There are a few chores that are painful when dealing with reef tanks. Testing is one of them. Which results in no tests happening for potentially weeks at a time in our house. Until I look in the tank, see a few corals that aren't opening up and state "something's wrong with the tank". 

Then tests get done.

Anything that will shorten the testing time, or provide accurate readings is a good thing.
Thus, it would follow, that the I Dip is a good thing. The kit is loaded with a tester, several bottles of test strips for the most common tests performed for a reef tank. All that is required is some batteries and the app for your phone or iPad. The app is free. However the group of tests inside the app required to test on marine tanks will cost an additional 28.00 ish. Plus some of the other obscure tests are sold individually as well. That kind of irritated me, but at the end of the day I would have preferred to know I would need to spend the extra money going into the purchase, but I would have probably still bought it.

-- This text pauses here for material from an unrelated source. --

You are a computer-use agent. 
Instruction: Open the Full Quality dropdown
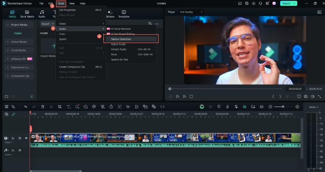[191, 12]
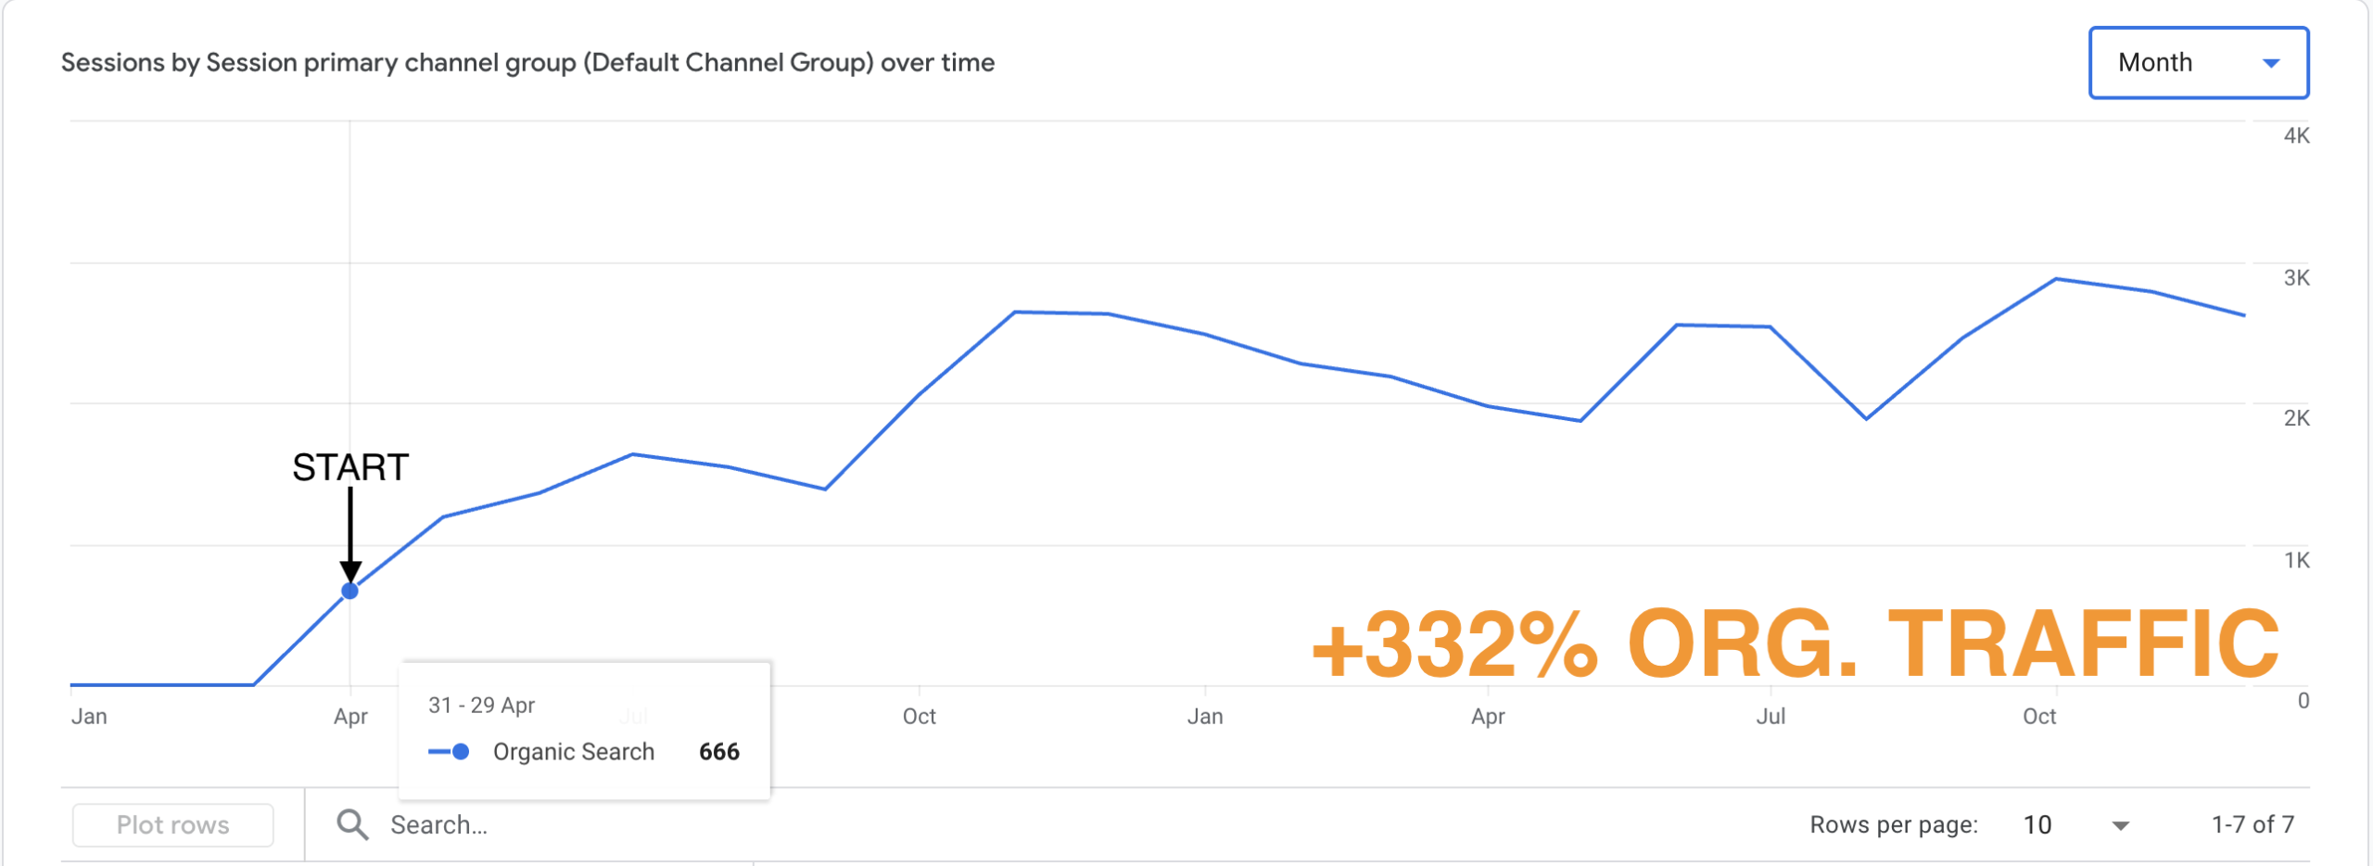
Task: Click the Jul axis label on the right
Action: coord(1770,717)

The process of testing is really straightforward. Put some tank water in the reader, start the test countdown on the tester, swizzle the reagent strip in the water, wait the required time, and when the test is done, your iPad will display the test results in a number, not a colour, no charts to match no trying to figure out if the water looks pink or darker pink.
It's that easy.

However, it does have a learning curve. The app takes some time to figure out how it is supposed to be set up. We had some false starts in some of the tests not knowing how to zero the device, and even though we did double check our readings against the old Seachem and Hanna tests, we were not always coming up with exactly the same readings.

We are going to do some more testing in the next few days and report back.
The kit is under 500.00 but still not cheap. However testing is quick now, and with multiple tanks, it is way more likely we will actually check the levels in tanks, so for us, it is worth it.
Kit comes with 25 strips each of the most common test.
Available through Big Show Frags.

I give this a one thumb up. For now.


----------



## notclear (Nov 5, 2011)

Bigshow is selling it for $399 just the kit. What turns me away is it doesn't test magnesium for now. Also the phosphate test range is 0.09 ppm the lowest which is higher than most of our sps tanks around.

So I mainly test 4 parameters (CA, ALK, PO4, MG) and it won't do 2 of them


----------



## BIGSHOW (Sep 10, 2011)

notclear said:


> Bigshow is selling it for $399 just the kit. What turns me away is it doesn't test magnesium for now. Also the phosphate test range is 0.09 ppm the lowest which is higher than most of our sps tanks around.
> 
> So I mainly test 4 parameters (CA, ALK, PO4, MG) and it won't do 2 of them


Mag algorithm is just about finished for the Marine application. The kit is $399 for boxing day sale only and will jump back to its original price January 1st.


----------



## Crayon (Apr 13, 2014)

notclear said:


> Bigshow is selling it for $399 just the kit. What turns me away is it doesn't test magnesium for now. Also the phosphate test range is 0.09 ppm the lowest which is higher than most of our sps tanks around.
> 
> So I mainly test 4 parameters (CA, ALK, PO4, MG) and it won't do 2 of them


I agree. Which is why 1 thumb up and not 2. For me the PO4 under 0.09 is not so much an issue because we run a high nutrient tank. And we can't keep SPS. But I do recognize this is a shortcoming. We seldom test mag because our salt seems to keep the levels really high anyway. 
However these tests are on their way, so we know it is being addressed.


----------



## BIGSHOW (Sep 10, 2011)

I'd also like to add the bundle comes with a fully illustrated instruction manual. It is important to read the instructions before starting the test. Calibrating or zeroing out the unit is essential for all measuring equipment that uses a colour gradient for results.


----------